The Islamic militants are more dangerous than ever before because they have found new sanctuaries in the Middle East and Africa. In 2011 the killing of Osama Bin Laden was heralded by a majority of counter insurgency experts as the death of Islamic militancy. In reality it is the reverse. As of December 2013 Islamic militants (Al-Qaeda, Taliban and affiliated outfits) are stronger than ever.
The Islamic militants on the run in Afghanistan and the tribal Pakistani-belt, have established themselves in the Middle East. The civil war in Syria has provided a safe haven and recruitment ground for Islamic militants. The three-year old civil war in Syria has given Al Qaeda a much-needed lease of life. The rebels fighters who were initially native liberation fighters are now being infiltrated by Islamic militants from all over the world. In a majority of cases these rebel forces are now being commanded by the Taliban and the Al-Qaeda related militants; a major reason why the West has stopped its aid to the liberation fighters in Syria. Similarly, America and its allies are fighting a losing battle against these Islamic terrorists , especially the Al-Qaeda Arabian Peninsula (AQAP) in Yemen. The suicide attack on the offices of the defense ministry in Sanaa and the daily worsening law and order situation in Iraq are glaring examples of the power and reach of these Islamic militants.
There is no doubt that the African continent is the new haven for Islamic militants. The recent massacre at the Westgate shopping mall in Nairobi, Kenya; the attack on the American consulate in Tripoli, Libya; Al-Shabab gaining a strong foothold in Somalia and the recent attacks in Sinai, Egypt, prove that Africa is now the new battleground for America and its allies against its war on terror. It is solely due to the rise in terrorist activities on part of these Islamic militants that Angola has banned Islam. All these above cited examples prove that Islamic militants are dangerous than ever.
At the annual Jamestown Foundation conference at Washington, James Mattis said,”Al-Qaeda is resilient, they adapted. We have to think strategically before we act.” Mattis is a former U.S. Central Command counterinsurgency officer in charge in the Middle East, South East Asia and Africa. According to Bruce Hoffman, director of the Center for Peace and Security at Jamestown University, “The success of the attack in Nairobi and earlier in Mumbai suggests that this group (Islamic militants) have now within their capacity the ability to fulfill one of Bin Laden’s last commands or operational desires, which was to stage Mumbai-style attacks in Europe.”

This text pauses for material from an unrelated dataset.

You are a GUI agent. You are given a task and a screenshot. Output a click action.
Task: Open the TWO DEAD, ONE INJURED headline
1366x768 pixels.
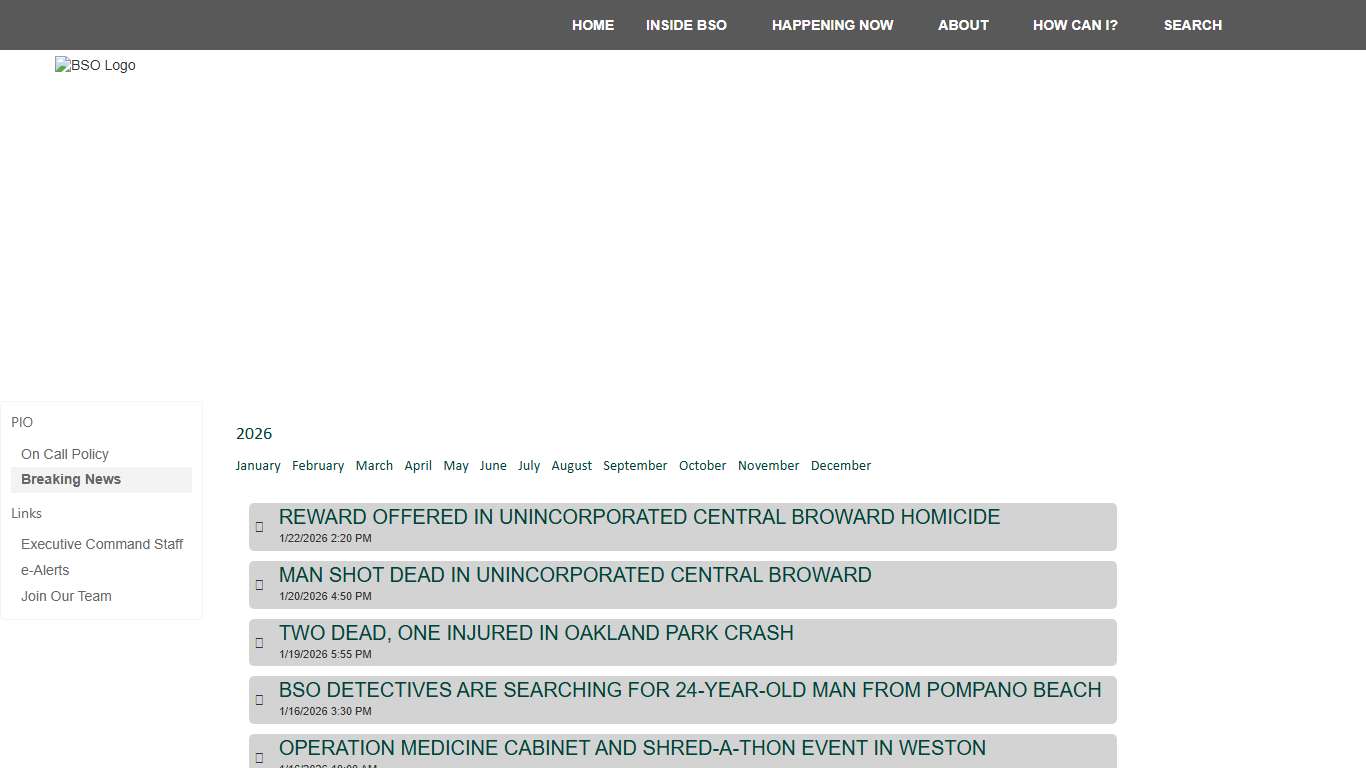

Most of the participants at the Jamestown Foundation annual conference were of the view that the Islamic militants have been, to an extent, thwarted in Afghanistan and Pakistan but the ground reality is that these militants are biding their time. They are waiting for the withdrawal of the NATO and ISAF troops. Once these forces leave Afghanistan the militants are going to regain the territory they have lost to the American. All these ground realities reinforce the fact that the Islamic militants are stronger and more dangerous than ever.